En ce premier dimanche de Carême, nous avons la joie d’accueillir en église Camille qui se prépare au baptême, et nous avons souhaité aussi célébrer par anticipation l’événement de Samedi prochain, l’homme debout, qui a pour thème « l’économie sociale et solidaire ».
Peut-être pourrait-on dire que les trois lectures parlent de combat spirituel, un combat pour devenir un être vivant, en prise avec la réalité du bien et du mal, avec le péché, avec la tentation de nos désirs perpétuels, avec l’économie avilissante et le social si peu solidaire. Satan rôde, il s’agit de nos démons personnels, notre désir de toute puissance individuelle et collective.
A la genèse, l’homme dans le jardin découvre ses limites et son orgueil. Mais Paul nous indique que la faute et le don gratuit de Dieu qui libère de la faute « n’ont pas la même mesure ». L’homme n’est pas définitivement condamné par la faute, alors que l’abondance du cadeau de Dieu peut nous rendre pleinement libres. Dans l’évangile, Jésus guerroie au désert contre les démons avec les seules ressources de son humanité, humblement. C’est au coeur de la réalité, du monde tel qu’il est, que « l’homme ne vit pas seulement de pain, mais de toute parole » issue de Dieu.
Autrement dit Le combat spirituel se livre sur le terrain de nos choix intimes et sociétaux. Il est une promesse et il est heureux, parce qu’il nous donne confiance et peut nous rendre plus vivants.
L’économie solidaire n’est sans doute pas la panacée, mais elle a pour ambition l’utilité sociale, la qualité relationnelle, le tissage des liens, plutôt que l’indépendance et le profit individuel. Un choix relatif, mais aussi une espérance.
Alors entrons dans ce Carême et notre célébration, c’est le moment de nous ajuster un peu mieux dans nos choix à la parole qui libère. Au nom du Père, du Fils et du Saint Esprit.

Jacques Debouverie

Entrée de Camille dans la communauté

Bonjour,
C’est un grand plaisir et une grande joie que d’accueillir Camille dans notre communauté du CPHB Saint Merri. C’est une première étape qui le conduira vers son baptême l’année prochaine. Le groupe catéchuménat fait route avec lui depuis le mois de septembre dernier. C’est pour nous des moments de partage enrichissants nous permettant d’approfondir notre foi.
Pour Elisabeth qui vous a été présenté en novembre dernier, elle a répondu à l’appel décisif hier à Notre Dame entourée de 375 catéchumènes du diocèse. C’est la dernière étape avant son baptême la nuit Pascale.

Bernard Reis

L’arrivée de Camille dans la communauté est une vraie chance pour notre diversité harmonieuse, c’est un peu comme une fleur dans un bouquet, une épice dans un plat ou une note sur une portée, on s’en rend à peine compte et pourtant…
Lors des rencontres que nous avons avec Camille, nous partageons l’Evangile chapitre après chapitre. Le regard neuf, sans a priori, mais percutant et incisif qu’il porte, rafraîchit et renouvelle notre lecture qu’ensemble nous rendons plus vivante.
Voilà pourquoi lors de la préparation de la célébration, nous avons proposé à Camille de lire l’Evangile tout à l’heure.
Camille, je veux te dire,  au nom de la communauté, merci pour la confiance que tu nous fais.

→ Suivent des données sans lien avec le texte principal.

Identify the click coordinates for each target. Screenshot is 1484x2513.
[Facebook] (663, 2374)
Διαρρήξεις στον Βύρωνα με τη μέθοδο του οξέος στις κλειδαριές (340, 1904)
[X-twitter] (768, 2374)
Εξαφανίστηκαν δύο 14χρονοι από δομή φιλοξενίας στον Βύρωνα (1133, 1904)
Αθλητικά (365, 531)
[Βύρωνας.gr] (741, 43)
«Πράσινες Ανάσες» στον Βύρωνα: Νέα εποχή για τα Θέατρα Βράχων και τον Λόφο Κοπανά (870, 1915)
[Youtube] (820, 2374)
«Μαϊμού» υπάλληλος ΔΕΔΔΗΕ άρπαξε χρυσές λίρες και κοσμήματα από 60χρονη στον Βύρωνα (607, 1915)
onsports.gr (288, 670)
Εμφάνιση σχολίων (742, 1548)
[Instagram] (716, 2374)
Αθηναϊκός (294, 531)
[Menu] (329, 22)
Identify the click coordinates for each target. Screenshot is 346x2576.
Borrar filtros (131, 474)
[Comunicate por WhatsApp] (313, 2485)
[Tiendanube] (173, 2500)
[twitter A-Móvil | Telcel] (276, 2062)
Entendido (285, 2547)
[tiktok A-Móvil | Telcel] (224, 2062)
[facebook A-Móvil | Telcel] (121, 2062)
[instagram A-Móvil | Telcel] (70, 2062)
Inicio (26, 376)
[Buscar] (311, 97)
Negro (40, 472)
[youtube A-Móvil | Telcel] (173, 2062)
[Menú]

Marie-José Lecat-Deschamps

Camille se présente…
Bonjour à toutes et à tous,
 Je m’appelle Camille, j’ai 36 ans, et je suis originaire du Béarn. Je vis à Paris depuis maintenant 14 ans. Je suis musicien, compositeur, et j’enseigne également, une partie de mon temps, dans une école de musique.
 Mes parents, catholiques, ont laissé à chacun de leurs 5 enfants la liberté de choisir leur religion et aucun de nous n’a reçu de baptême, enfant.P1010655
 Depuis deux ans, le désir de spiritualité, le besoin de prier est devenu de plus en plus prégnant. Et bien que la démarche se soit initiée de manière spontanée et individuelle – «l’appel» – ,  il m’est apparu tout aussi clairement que c’est dans le partage avec les autres que cette démarche trouve son accomplissement.
 
J’ai alors commencé à pousser les portes des églises et à assister aux messes. Tantôt ici, tantôt là, parfois sous le charme de l’enseignement d’une belle homélie, parfois pas.
 Puis j’ai poussé la porte de Saint-Merry, et j’y ai découvert une communauté fraternelle dans laquelle j’ai tout de suite ressenti l’expression d’une parole libre, ouverte, et égale entre tous. Une liturgie moderne qui ne fait cependant pas fi de la tradition.
 J’ai été séduit par la communauté et chaleureusement accueilli, et c’est ici que j’ai choisi de me poser et d’entreprendre la démarche de mon baptême.
 Je remercie tout le groupe des accompagnateurs pour leurs paroles riches et diverses que nous échangeons chaque mois. Je remercie aussi mes accompagnateurs: Marie-Jo et Bernard avec qui nous partageons la lecture de l’évangile de Marc.
 Pendant ces six premiers mois que je viens de passer ici avec plaisir, lors des célébrations,  ou des réunions du groupe catéchuménat, j’ai été éclairé, guidé, parfois bousculé et interpellé par vos prises de paroles et vos commentaires qui peuvent encore résonner en moi.
C’est dans cette perspective et sous ce prisme que je souhaiterais poursuivre, avec vous, mon cheminement.
 
Camille

Commentaire du passage de la Genèse 
Dans notre monde, la tentation de croire à la fatalité est grande. Mais pour nous, Chrétiens, la fatalité n’existe pas.
Car Dieu nous a fait naître libres. Comme Il a laissé libres le premier homme et la première femme de choisir de lui désobéir, libres de céder à la tentation, libres de vouloir « être comme des Dieux ».
Comme Il a laissé le Christ entrer librement dans sa Passion.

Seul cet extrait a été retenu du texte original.